■ **ЗАДАНИЕ**:
Пожалуйста, перепечатайте без изменений часть фрагмента страницы от «В.Кара-Мурза― Население России» до «который мы выбрали.».

------ ФРАГМЕНТ СТРАНИЦЫ ------

В.Кара-Мурза― Население России не рискнуло последовать за новоявленным пастырем, считает политик Владимир Семаго:
— Я не думаю, что от его приезда или неприезда могло кардинально что-то измениться. Скорее всего, другое: изменилось отношение к нему. Он ведь мог говорить своим очень серьёзным, так сказать, суровым языком и из-за границы. От этого бы, наверное, сила его слов была бы не меньше. Но он стал неудобен в какой-то момент со своими высказываниями. Поэтому я думаю, что некая полоса забвения, наступившая в сознании нашей страны, в коллективном сознании, она, наверное, вполне закономерна. Он перестал быть удобен тому курсу, который мы выбрали.
В.Кара-Мурза― Писатель жил в созданном им самим мире, убеждён журналист Айдер Муждабаев:
— Мне кажется, он немножко, Александр Исаевич, это моё личное мнение, он — такая, глыба, о которой не мне рассуждать, но просто мне кажется, что он не совсем понял даже, в какую страну он вернулся. Для меня стало очевидным, когда я прочёл его знаменитую статью «Как нам обустроить Россию». Она, конечно… В ней были вещи, которые в моём понимании тогдашнего молодого человека немножко не стыковались с тем, что я видел вокруг, какие перемены я наблюдал. Писатель — на то и писатель, чтобы, видимо, иметь какое-то немножко идеалистическое представление о том, о чём он пишет. Конечно, ничего из этого не сбылось, наверное, и не могло сбыться. Но всё равно Солженицын — это, конечно, глыбище. Я помню его приезд и я помню этот поезд, который ехал из Владивостока, по-моему, в Москву. Конечно, это было несравнимо. Конечно, Сахаров, наверное… Было более громкое освобождение Сахарова, потому что Сахаров пришёл в политику сразу, моментально — это Съезд народных депутатов и так далее, где он был просто лидером и, таким, гуру. А у Солженицына, конечно, несколько другое было возвращение, но тоже весьма значимое для того времени. А потом, мне кажется, влияние Солженицына стало значительно снижаться уже.

------ ИСХОДНЫЕ ДАННЫЕ ------

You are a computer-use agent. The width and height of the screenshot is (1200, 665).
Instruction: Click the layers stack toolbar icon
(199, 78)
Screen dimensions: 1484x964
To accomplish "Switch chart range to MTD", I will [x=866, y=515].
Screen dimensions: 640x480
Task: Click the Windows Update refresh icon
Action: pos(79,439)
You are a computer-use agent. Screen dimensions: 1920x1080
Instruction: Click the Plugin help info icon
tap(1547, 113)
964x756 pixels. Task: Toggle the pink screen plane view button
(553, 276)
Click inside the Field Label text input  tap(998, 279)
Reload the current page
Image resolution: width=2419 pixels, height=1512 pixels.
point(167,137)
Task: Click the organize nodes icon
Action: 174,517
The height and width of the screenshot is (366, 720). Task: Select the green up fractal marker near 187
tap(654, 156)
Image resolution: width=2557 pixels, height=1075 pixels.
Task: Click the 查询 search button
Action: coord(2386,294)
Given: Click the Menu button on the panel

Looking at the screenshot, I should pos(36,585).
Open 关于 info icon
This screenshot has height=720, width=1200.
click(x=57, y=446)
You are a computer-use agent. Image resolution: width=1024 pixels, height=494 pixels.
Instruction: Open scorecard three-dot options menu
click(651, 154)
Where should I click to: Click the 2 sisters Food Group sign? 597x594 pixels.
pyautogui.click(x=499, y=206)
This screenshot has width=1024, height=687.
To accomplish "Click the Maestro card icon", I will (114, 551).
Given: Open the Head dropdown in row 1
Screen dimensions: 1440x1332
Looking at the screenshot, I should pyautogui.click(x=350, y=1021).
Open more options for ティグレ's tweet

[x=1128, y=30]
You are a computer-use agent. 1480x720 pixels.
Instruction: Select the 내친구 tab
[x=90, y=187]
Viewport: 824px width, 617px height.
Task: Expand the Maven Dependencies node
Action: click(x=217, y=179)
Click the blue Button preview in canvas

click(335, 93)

------

■ **РЕШЕНИЕ**:
В.Кара-Мурза― Население России не рискнуло последовать за новоявленным пастырем, считает политик Владимир Семаго:
— Я не думаю, что от его приезда или неприезда могло кардинально что-то измениться. Скорее всего, другое: изменилось отношение к нему. Он ведь мог говорить своим очень серьёзным, так сказать, суровым языком и из-за границы. От этого бы, наверное, сила его слов была бы не меньше. Но он стал неудобен в какой-то момент со своими высказываниями. Поэтому я думаю, что некая полоса забвения, наступившая в сознании нашей страны, в коллективном сознании, она, наверное, вполне закономерна. Он перестал быть удобен тому курсу, который мы выбрали.